Santo Tomás de Aquino vio una consecuencia importante de esto en su tratado Sobre la perfección de la vida espiritual, a saber: «aunque una pequeña parte de los cristianos abrace los consejos evangélicos de pobreza, castidad y obediencia, imitando al máximo la vida de Nuestro Redentor en la tierra, todos los cristianos están llamados a vivir lo que en ellos es esencial. Al igual que aquellos «muertos para el mundo», los cristianos que «viven en el mundo» también deben ser pobres en espíritu, puros de corazón y obedientes a la palabra de Dios y a la Iglesia. Más específicamente, deben luchar por la moderación en los bienes terrenales, la disposición a vivir la continencia corporal y la obediencia dentro de la estructura familiar».

En otras palabras, los consejos evangélicos deben ser vividos, en espíritu y en la carne, por todos los cristianos, independientemente de su estado de vida y las necesidades y demandas que se derivan de él.

Se requiere una virtud moral por parte de sus cónyuges para aceptar estos períodos con un generoso espíritu de caridad y abnegación

Las parejas unidas en sagrado matrimonio lo saben por experiencia: circunstancias como la enfermedad, los accidentes, el embarazo, los viajes o el trabajo, y el simple hecho de que la pareja envejezca hace que la abstinencia sea inevitable. Se requiere una virtud moral por parte de sus cónyuges para aceptar estos períodos con un generoso espíritu de caridad y abnegación, convirtiéndolos en continencia temporal y meritoria para el Reino. Esto también se aplica al uso de la riqueza y la necesidad de abandonar aquellas actividades independientes fuera del hogar que son incompatibles con el bien común de la familia.

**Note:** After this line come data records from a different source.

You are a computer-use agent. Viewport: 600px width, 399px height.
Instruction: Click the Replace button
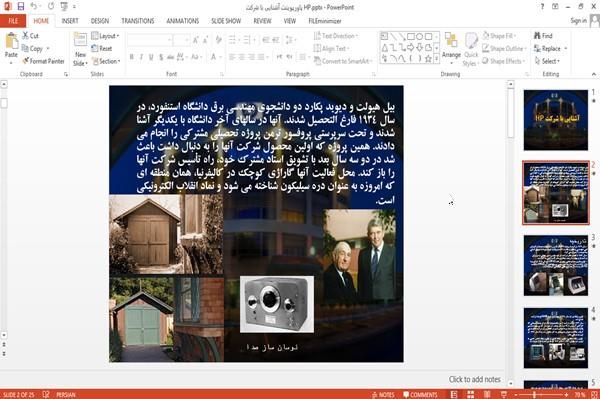[551, 49]
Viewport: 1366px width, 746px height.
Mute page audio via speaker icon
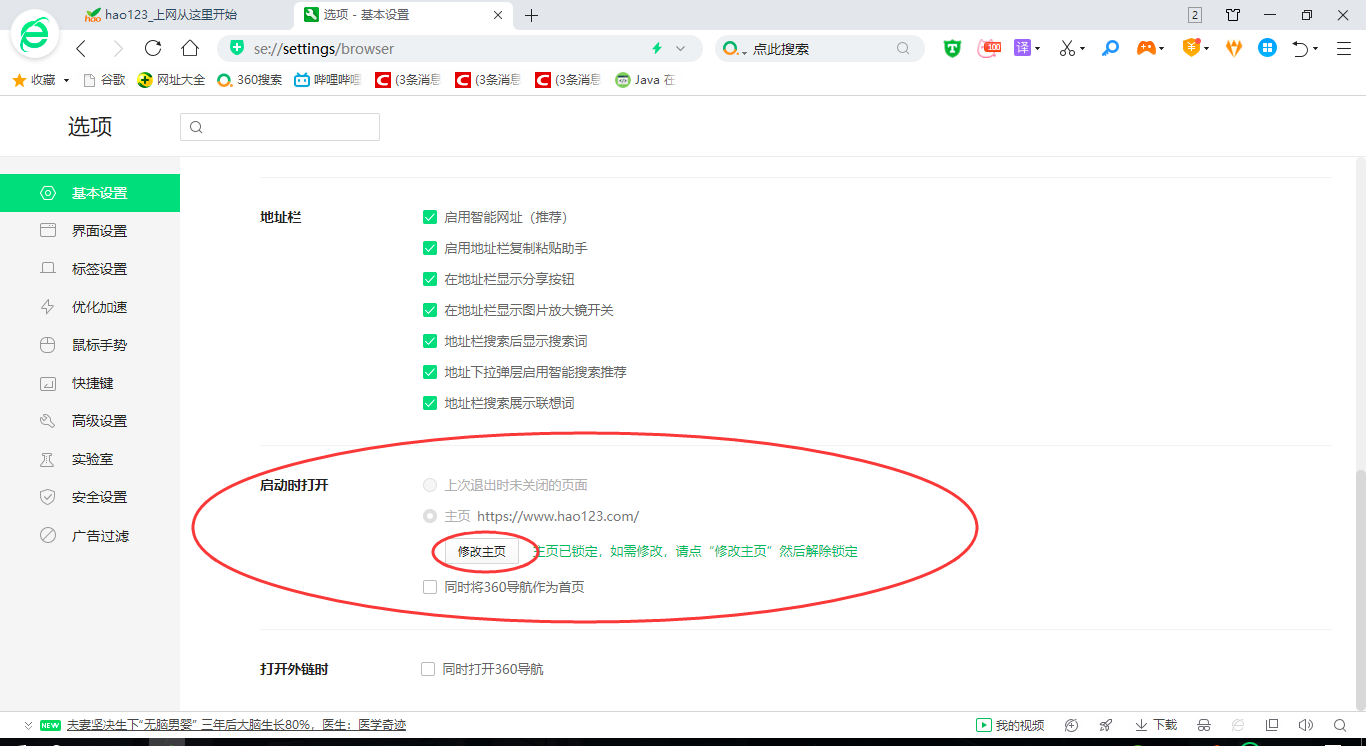tap(1305, 724)
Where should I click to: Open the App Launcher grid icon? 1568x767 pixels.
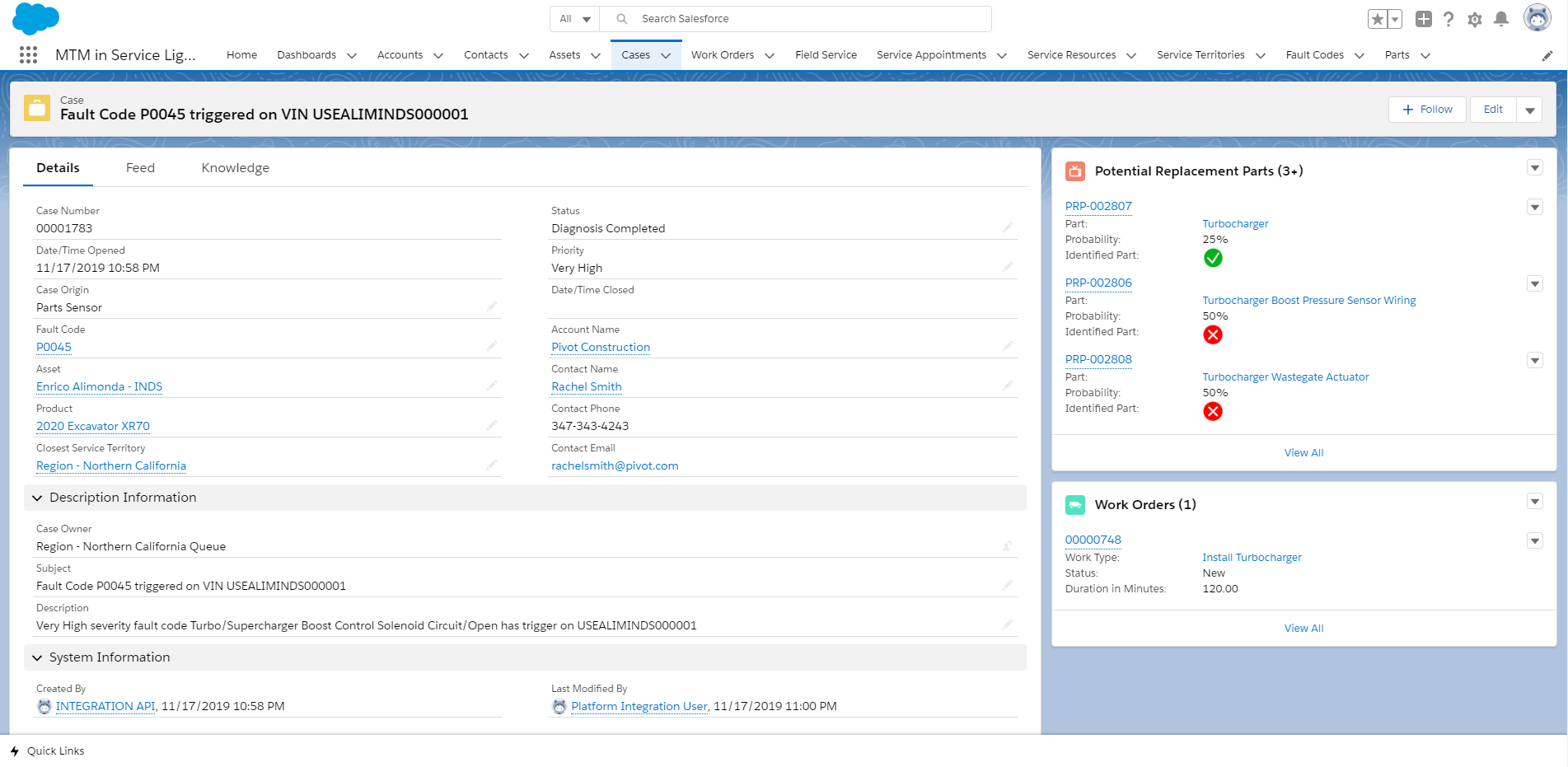pos(28,55)
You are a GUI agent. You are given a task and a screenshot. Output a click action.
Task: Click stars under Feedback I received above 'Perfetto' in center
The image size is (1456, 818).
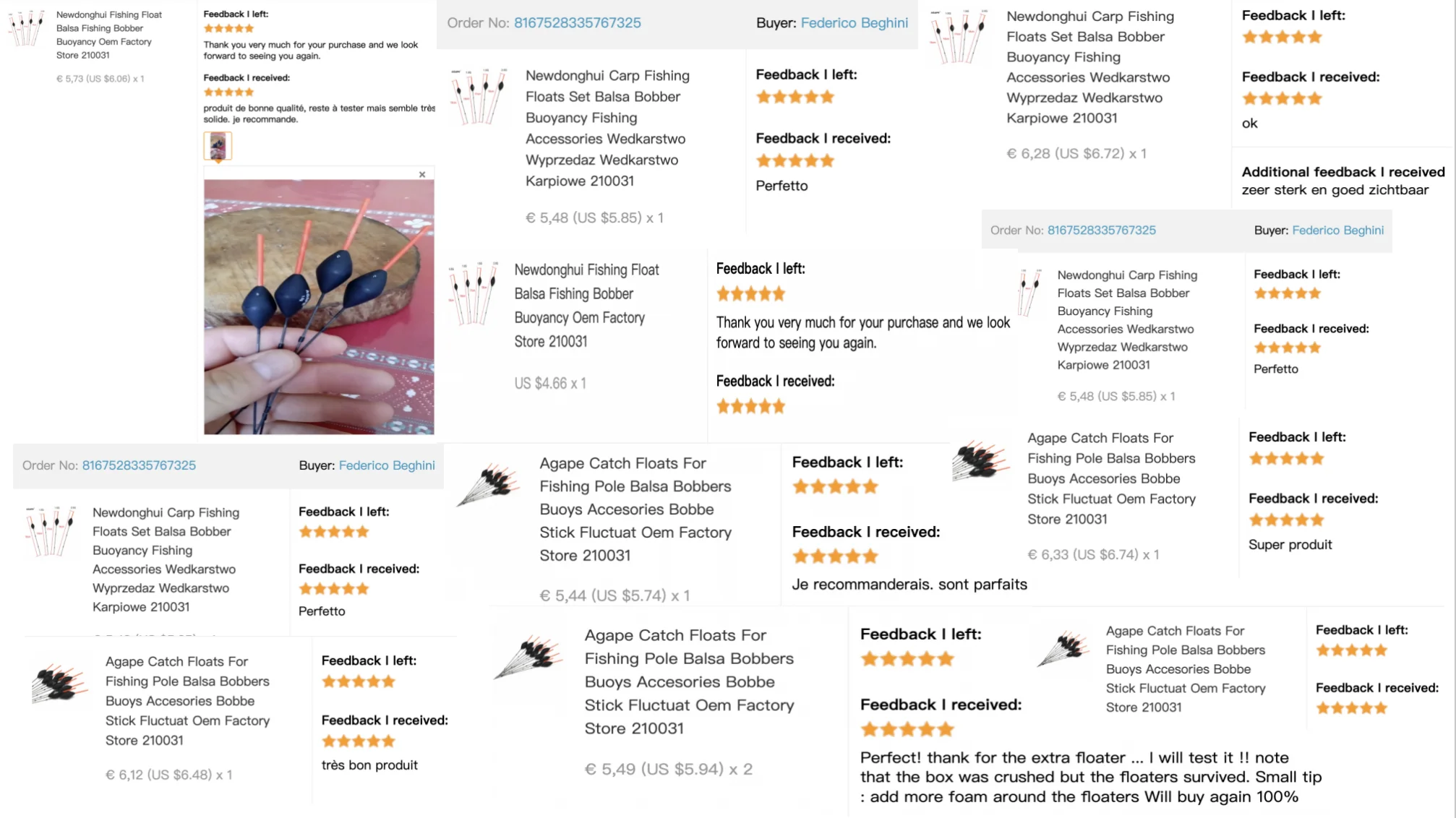[x=795, y=161]
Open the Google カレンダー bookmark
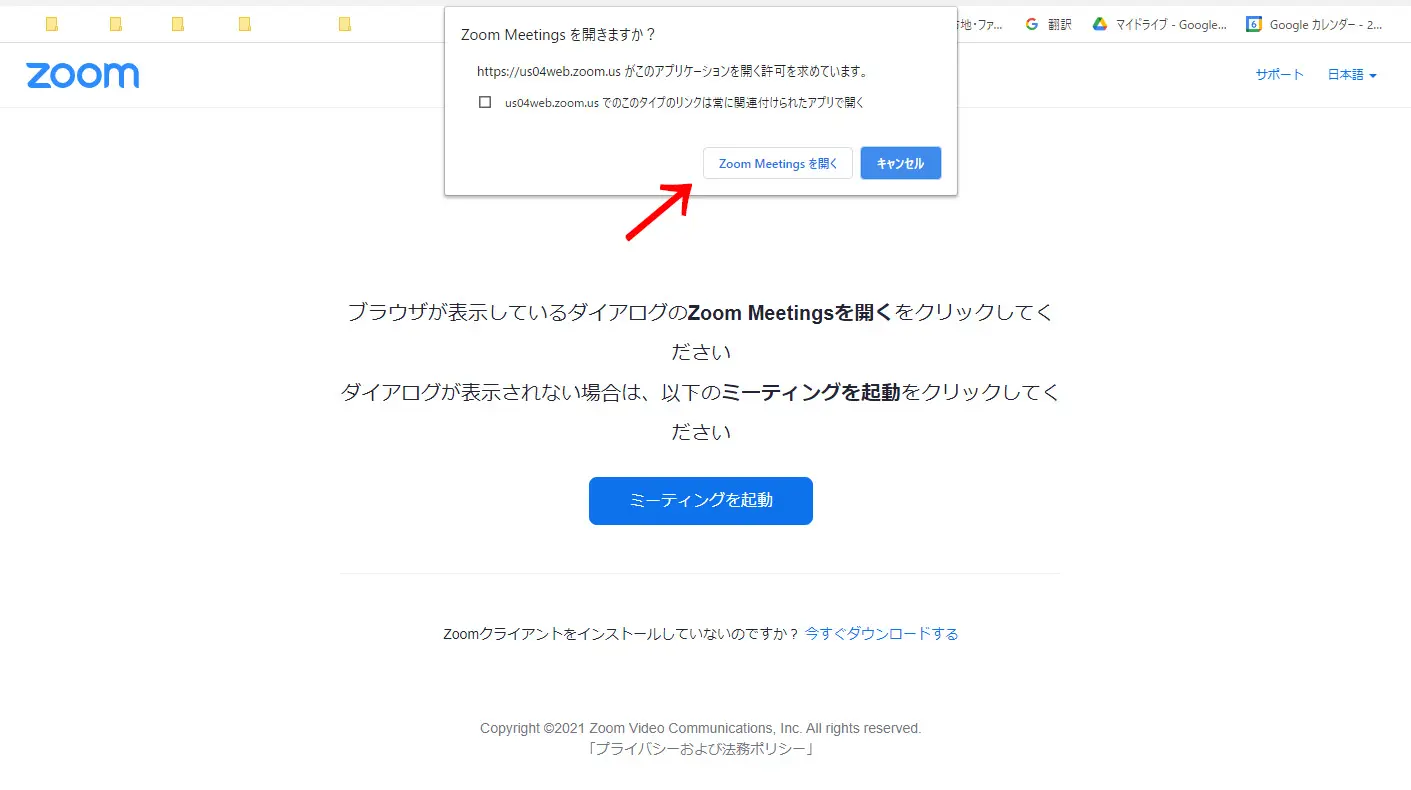Screen dimensions: 1411x790 1314,24
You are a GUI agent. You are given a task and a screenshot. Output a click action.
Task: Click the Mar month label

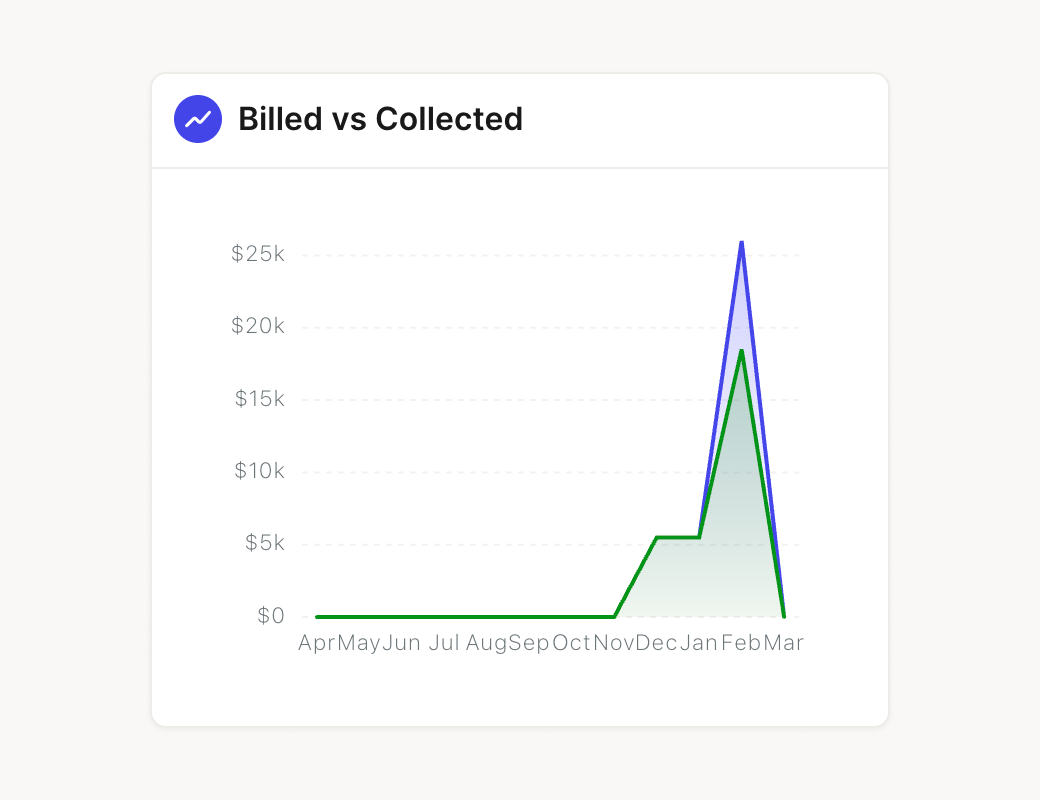coord(783,643)
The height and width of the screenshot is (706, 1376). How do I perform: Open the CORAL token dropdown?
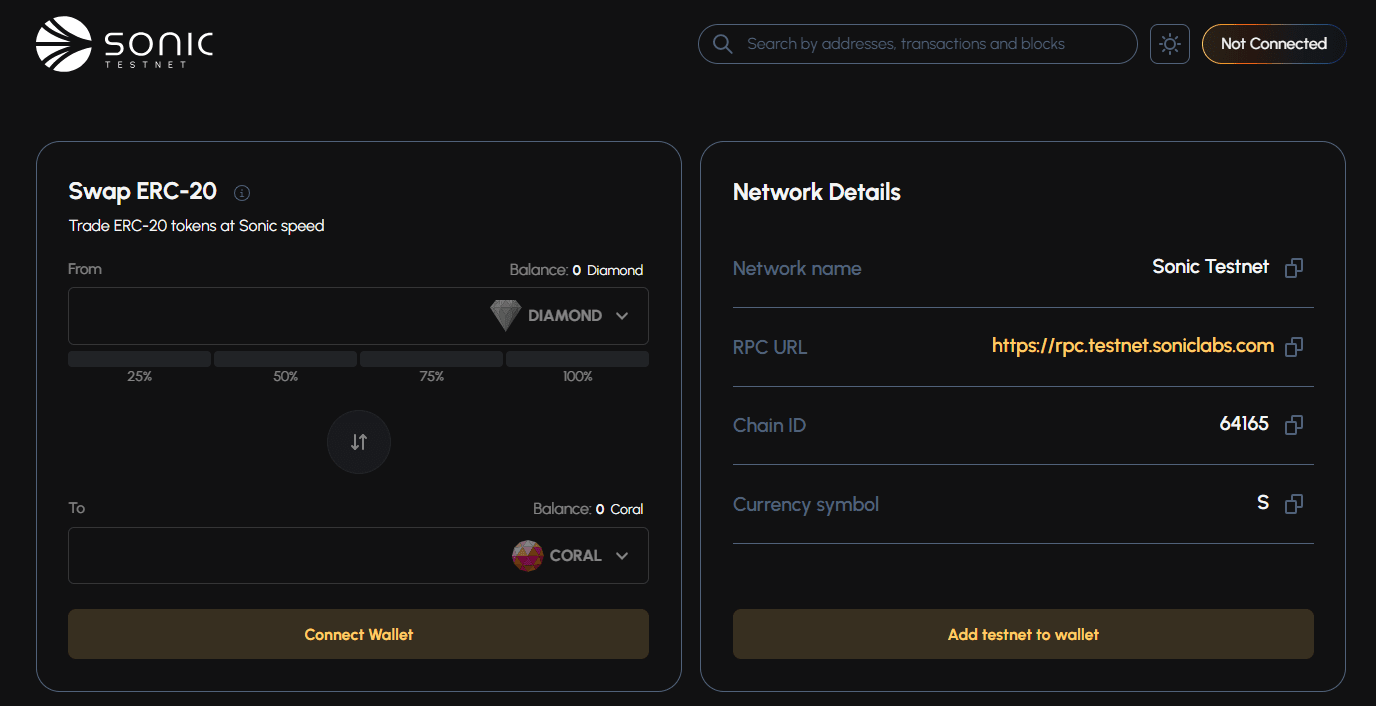pyautogui.click(x=571, y=556)
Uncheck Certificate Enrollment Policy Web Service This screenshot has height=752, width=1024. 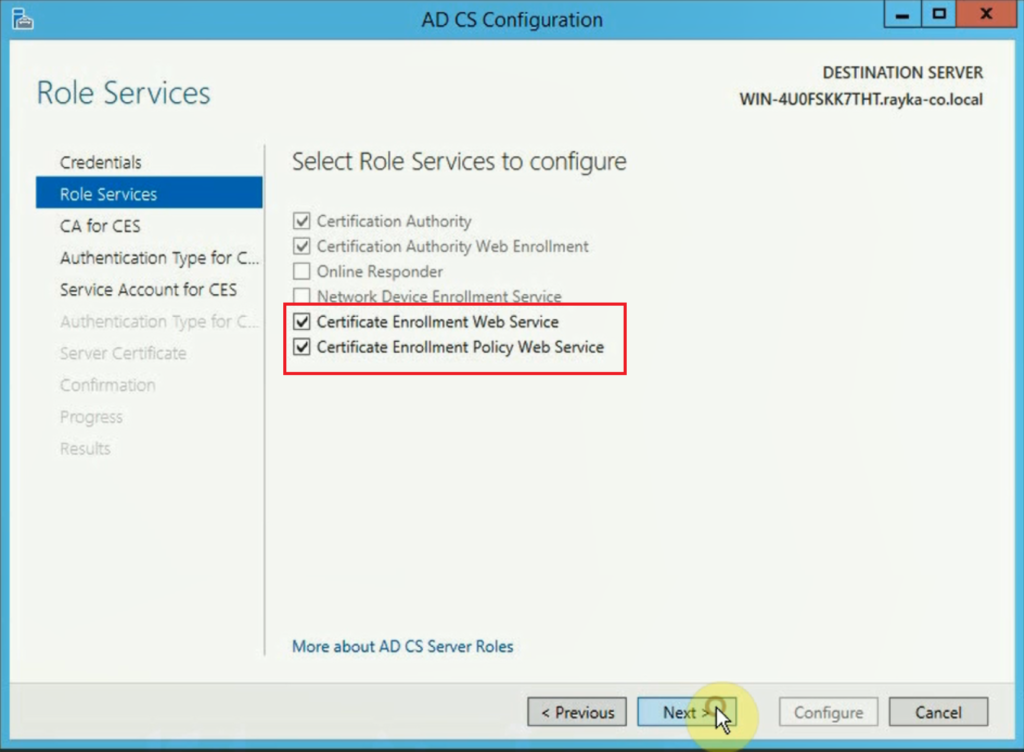(302, 347)
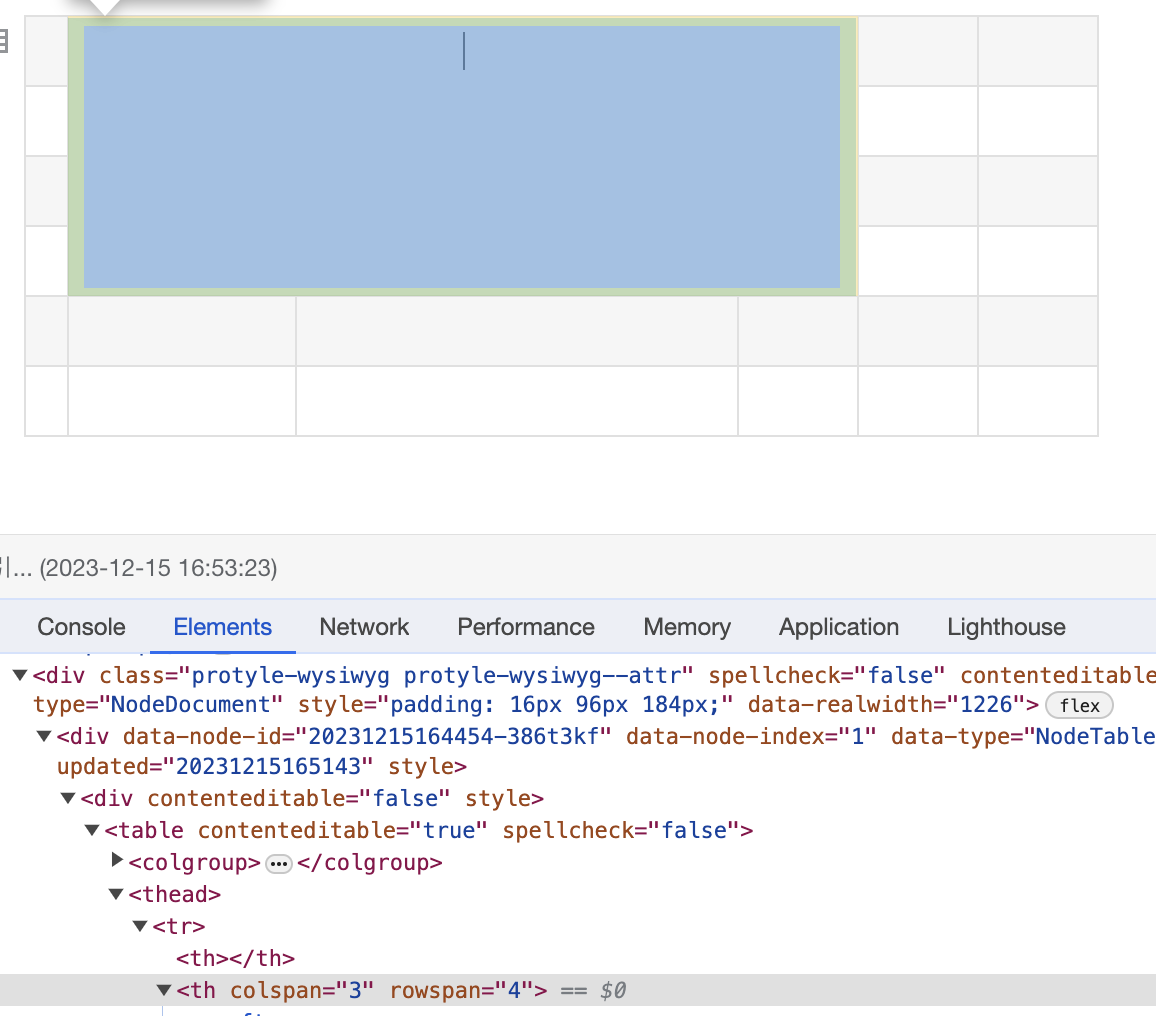Click the ellipsis badge inside the colgroup element
This screenshot has height=1016, width=1156.
coord(279,863)
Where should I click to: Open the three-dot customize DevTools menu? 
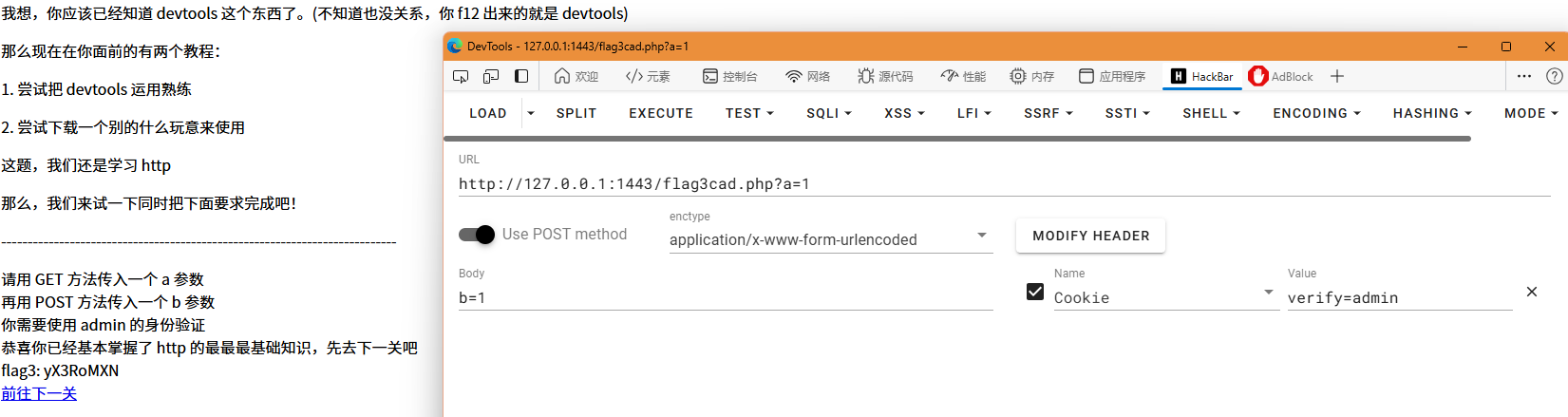coord(1524,76)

Es una tragedia que gran parte de lo que la Sagrada Escritura enseña sobre la familia, así como gran parte de la sabiduría tradición patrística y medieval, hayan sido descartadas debido a una simple vergüenza o, lo que es peor, a una visión modernista para la cual los dictámenes morales de las Sagradas Escrituras son culturalmente limitados y, por lo tanto, sustituibles por el código de conducta supuestamente «ilustrado» de hombres y mujeres del Occidente moderno. Uno debe resistir la tentación de seguir al espíritu de la época, es decir, el «espíritu de los tiempos», en lugar del Espíritu Santo. Afortunadamente, hemos sido dotados de una herencia sólida y rica que guía a los fieles en el camino correcto, incluso cuando los eclesiásticos, en un momento concreto de la historia, se sienten confundidos por su propia culpa.